Class Info
Syllabus 
Schedule
Grading
Peer Review Teams
Website Critiques
Cool Site of the Week

 

Projects
Repurposing
Identity
Final Project
Portfolio
Graduate Paper

 

Resources
Help
Listserv & Archive
Make Your Own
Media
Widgets
351 Community

 

On the Web
All things nonlinear
Information architecture
Webs on the edge

 

Giving Credit for use of Images or Other Material
If you use images or other media on any of your website, you should credit your sources just as you would any quotations or paraphrases that you use in a paper.

The use of images in a student project done for a class probably represents fair use, though if you are asked to remove a graphic from one of your sites, you should do so promptly.

Fair use, however, is not an excuse of plagiarism. Always give credit and appropriate citations for any materials you use in a website. Janice Walker has an excellent tutorial on this topic. The good people at Florida, also have a page on giving credit for images.

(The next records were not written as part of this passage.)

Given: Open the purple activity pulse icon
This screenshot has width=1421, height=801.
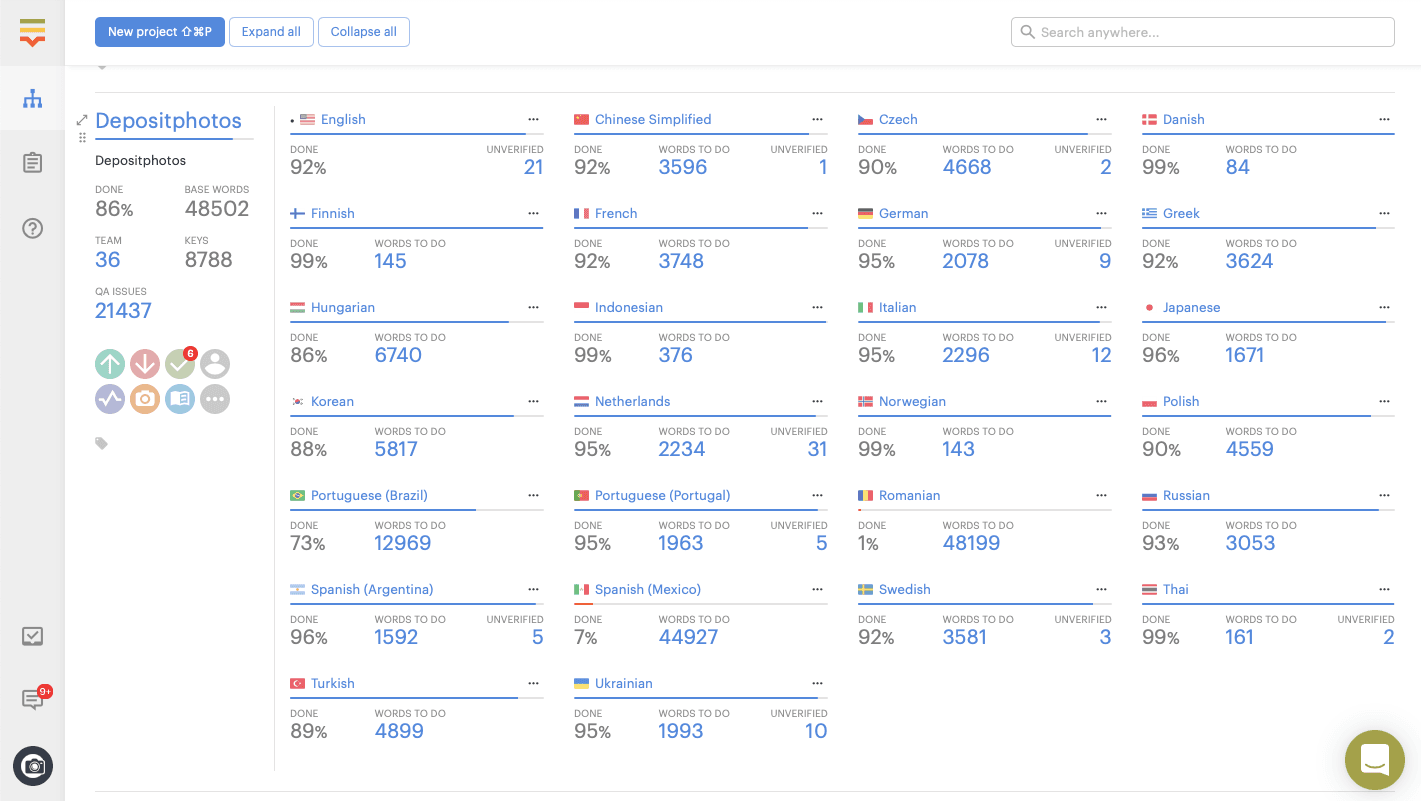Looking at the screenshot, I should coord(110,399).
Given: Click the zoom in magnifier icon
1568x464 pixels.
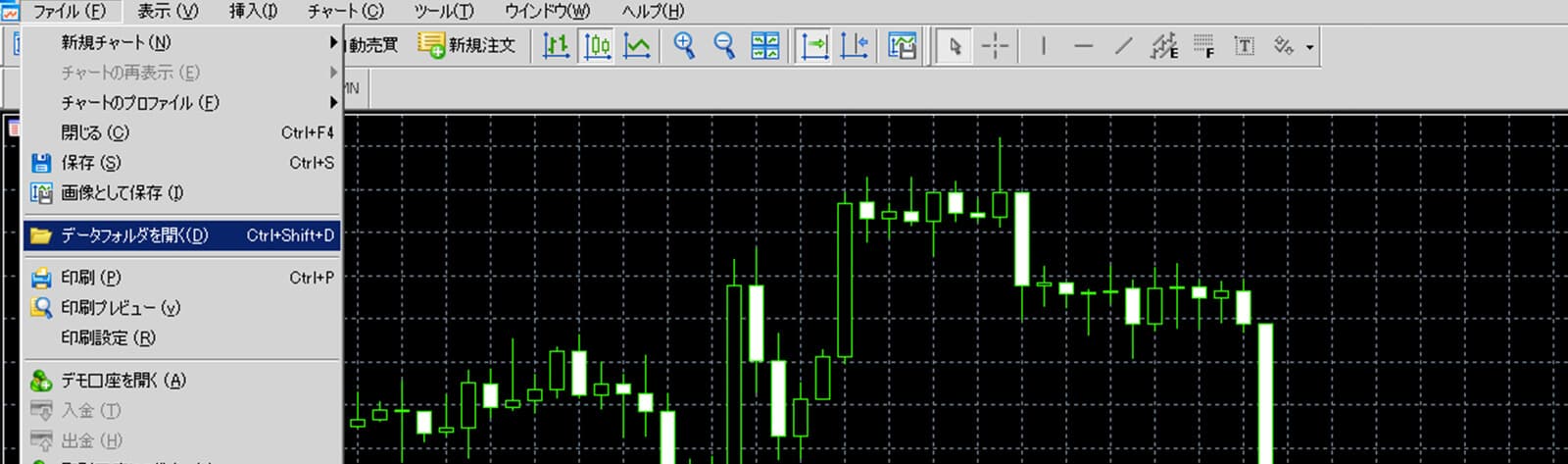Looking at the screenshot, I should [684, 46].
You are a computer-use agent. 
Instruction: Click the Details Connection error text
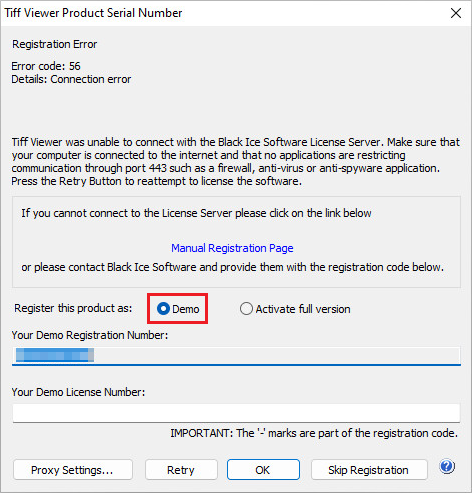(71, 79)
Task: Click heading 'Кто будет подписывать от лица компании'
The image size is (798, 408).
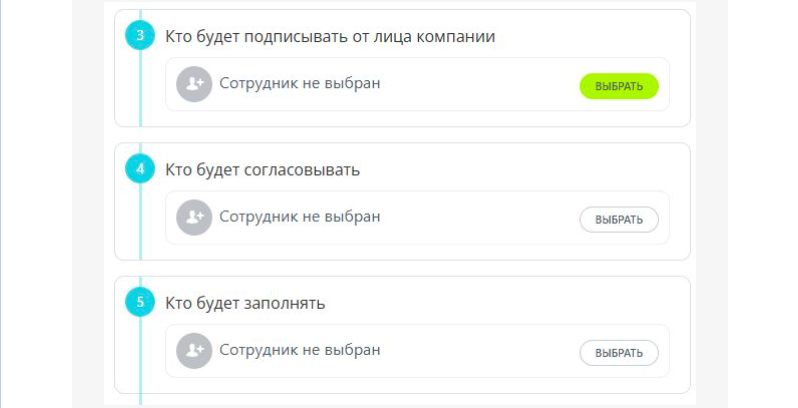Action: pyautogui.click(x=330, y=37)

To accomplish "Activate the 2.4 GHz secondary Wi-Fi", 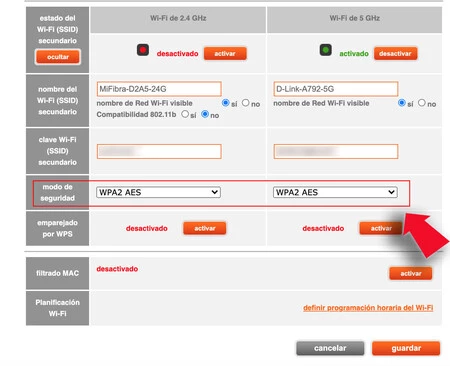I will click(x=225, y=53).
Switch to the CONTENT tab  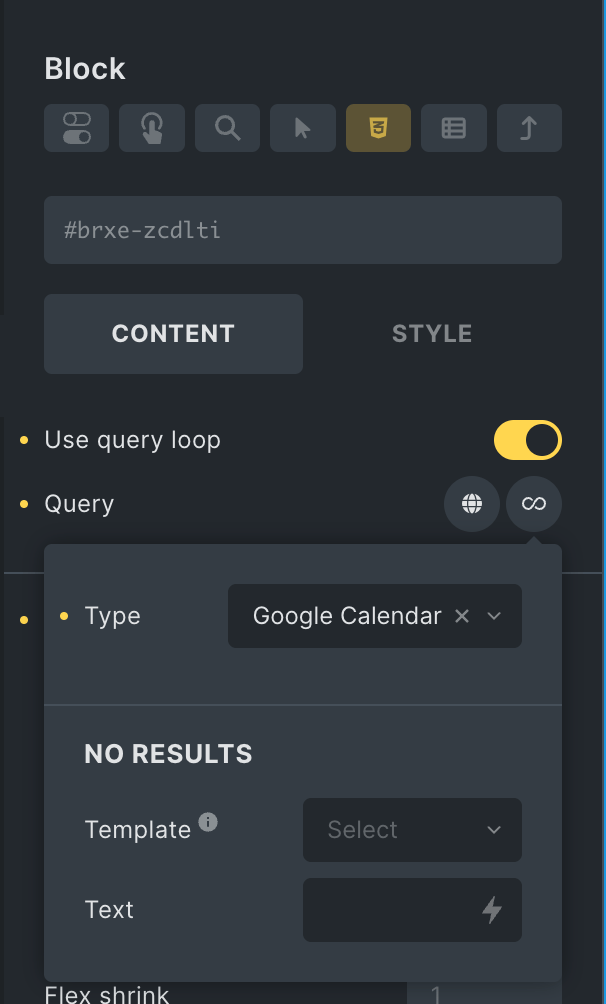173,333
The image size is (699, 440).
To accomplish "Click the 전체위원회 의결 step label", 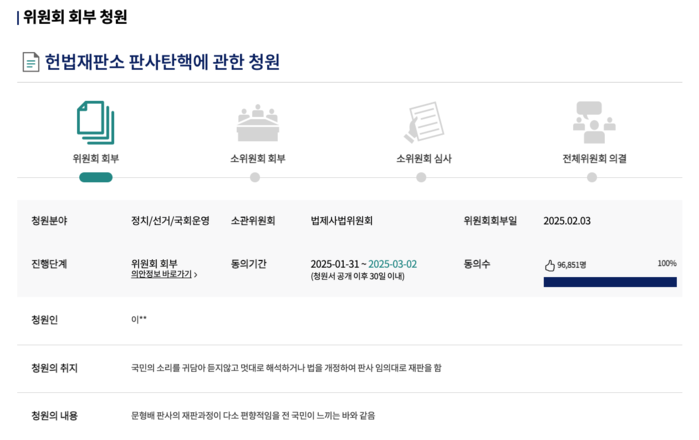I will (594, 158).
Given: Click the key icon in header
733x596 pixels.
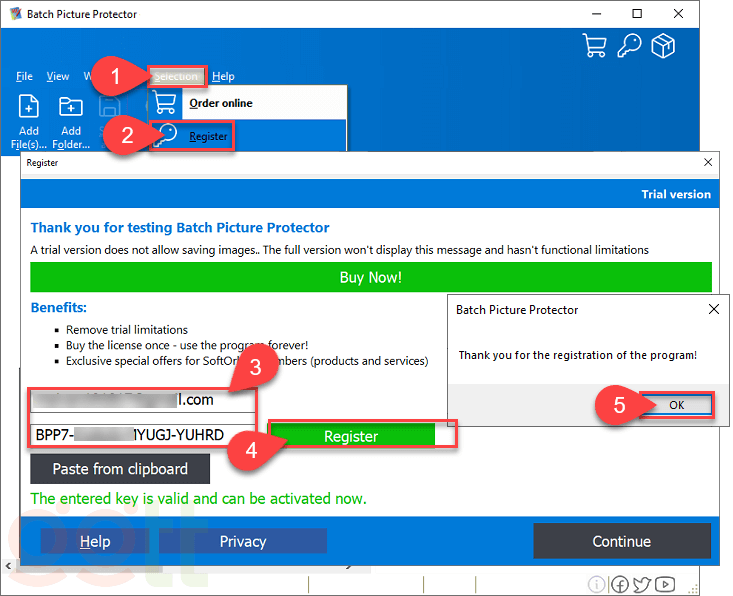Looking at the screenshot, I should point(628,46).
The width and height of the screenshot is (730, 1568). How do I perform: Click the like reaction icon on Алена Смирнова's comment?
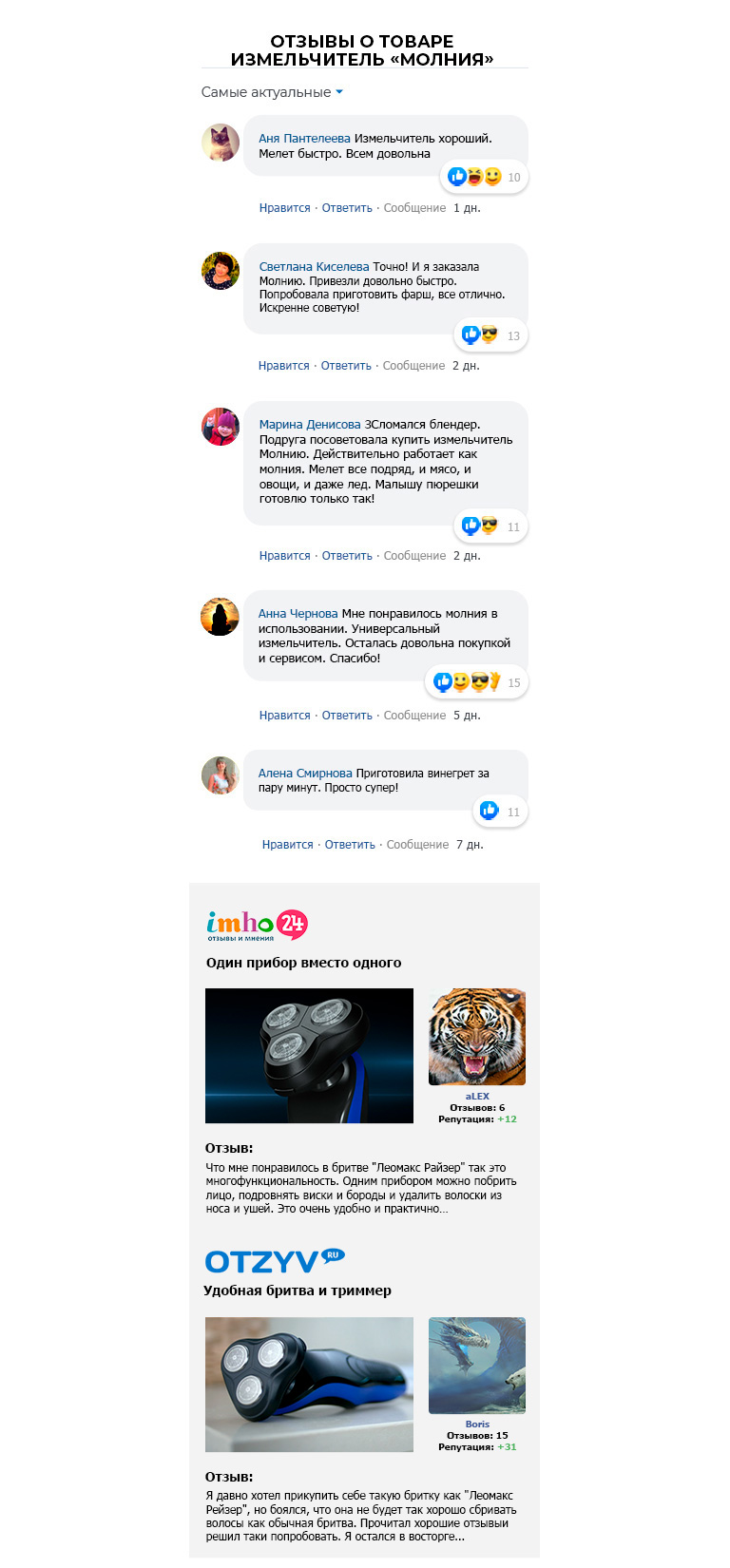[490, 811]
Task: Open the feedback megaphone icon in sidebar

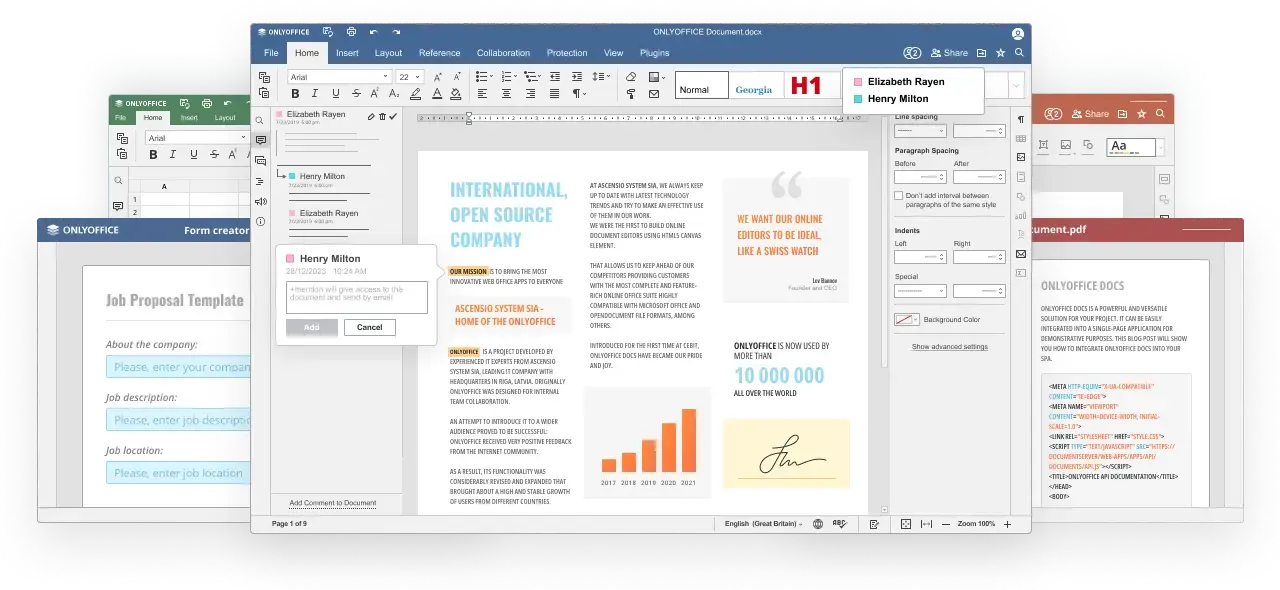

To the best of my knowledge, there are no established conventions for giving credit. Here are four options your can use:

Give credit on the page.

Often an easy solution. If you follow this approach, keep the reference small and out of the way. Crediting on the page works best when you have a few very important images in your site. You can give your credit below the image as in the example, or you can credit images at the bottom of the page.

Image Source: http://www.ilstu.edu
Image source: http://www.ilstu.edu

Give Credit in an image source page

Probably the easiest and most straightforward solution, if it fits with the rest of your site. (Note: The example link doesn't go anywhere.)

Image Sources

Give credit in the status bar

You can use a Dreamweaver behavior to display the credit in the status bar at the bottom of a browser window. When the mouse hand rests on your image, its source appears at the bottom of the window. We will cover behaviors later in class, but I will help anyone who wishes to implement this solution now.

Give Credit in a link title

Links titles work in Netscape 6 and Internet Explorer. When you rest the mouse finger on a link, the title pops out. The downside of this approach in Dreamweaver is that you have to add the code by hand. View source and search for 'title="Image' to see the code for the example to the right. Note that I used the "#" sign to create a faux link so I could create the link title.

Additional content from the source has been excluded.